> 阅读材料:
Flink执行计划第四层——ExecutionGraph
前情回顾:
一、LocalStreamEnvironment::execute
《入门Flink的第一个程序——WordCount》 真正意义上开始是从这里:
env.execute("Java WordCount from SocketTextStream Example");
远程模式和本地模式有一点不同,我们先按本地模式来调试。 我们跟进源码,(在本地调试模式下)会启动一个miniCluster,然后开始执行代码:
@Override
public JobExecutionResult execute(String jobName) throws Exception {
(省略...)
MiniCluster miniCluster = new MiniCluster(cfg);
try {
miniCluster.start();
configuration.setInteger(RestOptions.PORT, miniCluster.getRestAddress().get().getPort());
// 提交任务到 JobMaster
return miniCluster.executeJobBlocking(jobGraph);
}
finally {
transformations.clear();
miniCluster.close();
}
}
1.1 MiniCluster::executeJobBlocking
miniCluster.start()
执行完之后,用户定义的函数并未被执行,而 miniCluster.executeJobBlocking(jobGraph)
执行后,才执行了用户定义的函数。因此,跟踪executeJobBlocking
:
@Override
public JobExecutionResult executeJobBlocking(JobGraph job) throws JobExecutionException, InterruptedException {
checkNotNull(job, "job is null");
// 异步提交任务,获取一个Future对象
final CompletableFuture<JobSubmissionResult> submissionFuture = submitJob(job);
// 异步请求 JobResult
final CompletableFuture<JobResult> jobResultFuture = submissionFuture.thenCompose(
(JobSubmissionResult ignored) -> requestJobResult(job.getJobID()));
final JobResult jobResult;
try {
// 阻塞等待取得结果
jobResult = jobResultFuture.get();
} catch (ExecutionException e) {
throw new JobExecutionException(job.getJobID(), "Could not retrieve JobResult.", ExceptionUtils.stripExecutionException(e));
}
try {
// 处理执行结果
return jobResult.toJobExecutionResult(Thread.currentThread().getContextClassLoader());
} catch (IOException | ClassNotFoundException e) {
throw new JobExecutionException(job.getJobID(), e);
}
}
1.2 MiniCluster::submitJob
executeJobBlocking
最核心的部分就是 submitJob
,其他的都是用异步编程的常见写法来获取提交任务的最终结果。因此,跟踪 submitJob
:
public CompletableFuture<JobSubmissionResult> submitJob(JobGraph jobGraph) {
// 异步获取 Dispatcher组件对象
final CompletableFuture<DispatcherGateway> dispatcherGatewayFuture = getDispatcherGatewayFuture();
// we have to allow queued scheduling in Flip-6 mode because we need to request slots
// from the ResourceManager
jobGraph.setAllowQueuedScheduling(true);
// 异步获取Dispatcher组件中的BlobServer的监听地址
final CompletableFuture<InetSocketAddress> blobServerAddressFuture = createBlobServerAddress(dispatcherGatewayFuture);
// 异步上传任务的jar包
final CompletableFuture<Void> jarUploadFuture = uploadAndSetJobFiles(blobServerAddressFuture, jobGraph);
// 异步提交任务
final CompletableFuture<Acknowledge> acknowledgeCompletableFuture = jarUploadFuture
.thenCombine(
dispatcherGatewayFuture,
(Void ack, DispatcherGateway dispatcherGateway) -> dispatcherGateway.submitJob(jobGraph, rpcTimeout))

> 所给数据:

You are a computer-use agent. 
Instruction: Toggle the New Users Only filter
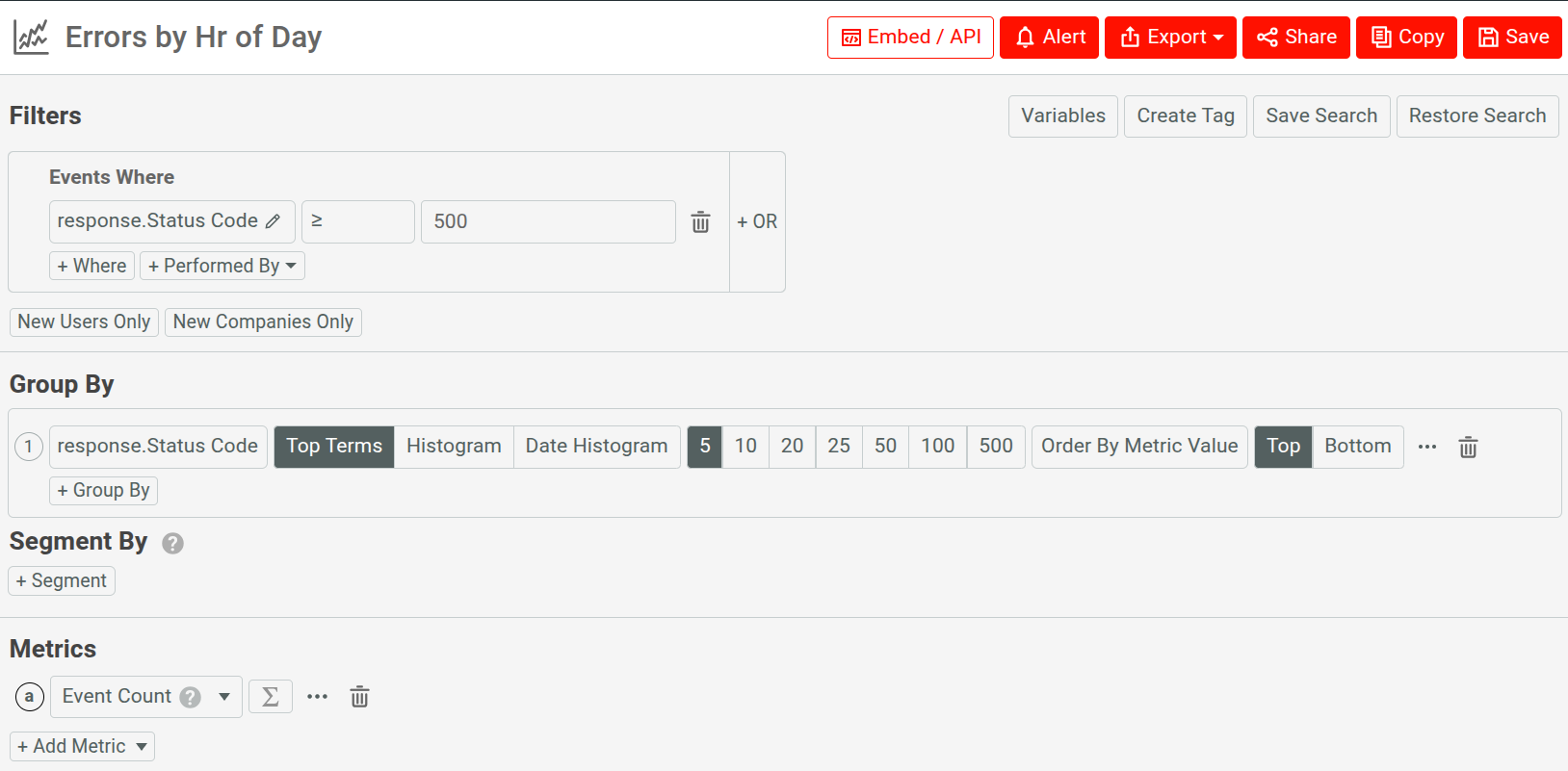click(84, 321)

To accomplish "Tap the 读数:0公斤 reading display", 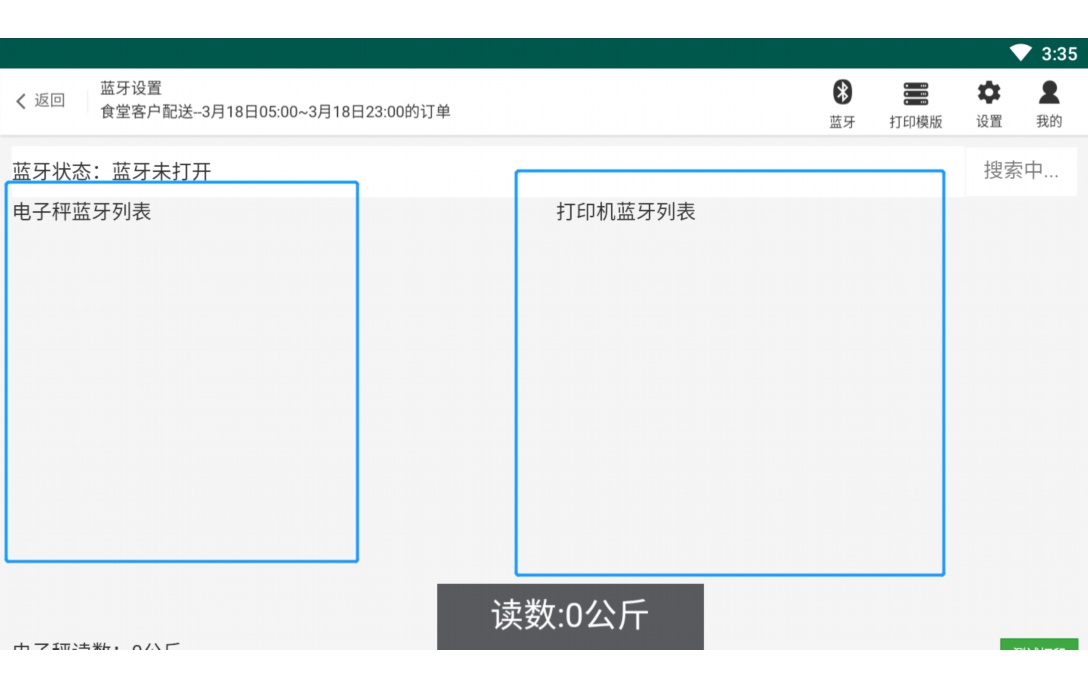I will pyautogui.click(x=569, y=616).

> 任务要求:
判断下面三条说法是否与上面讲 Flink 执行计划的文章相符，逐条回答“是”或“否”，并原样引用文章中起决定作用的词句。
1. 在本地调试模式下，会启动一个 miniCluster。
2. miniCluster.start() 执行完之后，用户定义的函数就已经被执行了。
3. executeJobBlocking 最核心的部分是 submitJob。

> 参考答案:
1. 是。“会启动一个miniCluster”
2. 否。“用户定义的函数并未被执行”
3. 是。“最核心的部分就是 submitJob”